Last Updated: September 28 2022

Beta-alanine is the building block of carnosine, a molecule that helps buffer acid in muscles. Beta-alanine supplementation improves performance during high-intensity exercise lasting from 1 to 10 minutes. Carnosine appears to be an antioxidant and may have effects on aging.

Beta-Alanine is most often used for

What is beta-alanine?

Beta-alanine is a nonproteinogenic amino acid (i.e., it is not incorporated into proteins during translation). It is synthesized in the liver and can be ingested in the diet through animal-based foods like beef and chicken. Once ingested, beta-alanine combines with histidine within skeletal muscle and other organs to form carnosine. Beta-alanine is the limiting factor in muscle carnosine synthesis.

What are beta-alanine’s main benefits?

Beta-alanine has been shown to enhance muscular endurance during high-intensity exercise lasting 1–10 minutes.[1] Examples of exercise that may be enhanced by beta-alanine supplementation include 400–1500 meter running and 100–400 meter swimming.

Carnosine also appears to exert antiaging effects, mainly by suppressing errors in protein metabolism, as the accumulation of altered proteins is strongly associated with the aging process. These antiaging effects may derive from its role as an antioxidant, a chelator of toxic metal ions, and an antiglycation agent.[2]

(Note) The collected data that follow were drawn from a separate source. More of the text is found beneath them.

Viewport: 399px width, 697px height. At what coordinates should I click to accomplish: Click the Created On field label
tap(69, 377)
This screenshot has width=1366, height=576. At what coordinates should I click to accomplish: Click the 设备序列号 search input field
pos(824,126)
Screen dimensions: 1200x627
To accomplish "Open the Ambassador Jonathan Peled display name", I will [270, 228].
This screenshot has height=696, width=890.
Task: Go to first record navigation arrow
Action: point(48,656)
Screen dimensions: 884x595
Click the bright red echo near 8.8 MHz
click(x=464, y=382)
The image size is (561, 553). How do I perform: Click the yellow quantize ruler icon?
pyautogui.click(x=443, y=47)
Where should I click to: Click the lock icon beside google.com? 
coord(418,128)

What are beta-alanine’s main drawbacks?

Large doses of beta-alanine may cause a tingling feeling called paresthesia.[3] It is a harmless side effect, but some people find the sensation uncomfortable.

How does beta-alanine work?

When beta-alanine is ingested, it turns into the molecule carnosine, which acts as an acid buffer in the body. Carnosine is stored in cells and released in response to drops in pH. During intense exercise, carnosine binds to hydrogen ions (H+) to attenuate the decline in intracellular pH, allowing for a longer duration of exercise at higher intensity.

What else is Beta-Alanine known as?
Note that Beta-Alanine is also known as:
  • b-alanine
  • β-alanine
  • carnosine precursor
Beta-Alanine should not be confused with:
  • L-alanine
  • L-carnitine
Dosage information

Studies have investigated a range of 3.2–6.4 grams per day of beta-alanine.[135] To avoid paraesthesia, a dose of 0.8-1.6 grams of beta-alanine every 3-4 hours is recommended. There are also sustained-release formulations available that permit the use of greater doses without the risk of paresthesia.[136][137] Although beta-alanine is commonly included in preworkout stacks, the timing of ingestion does not influence its effectiveness.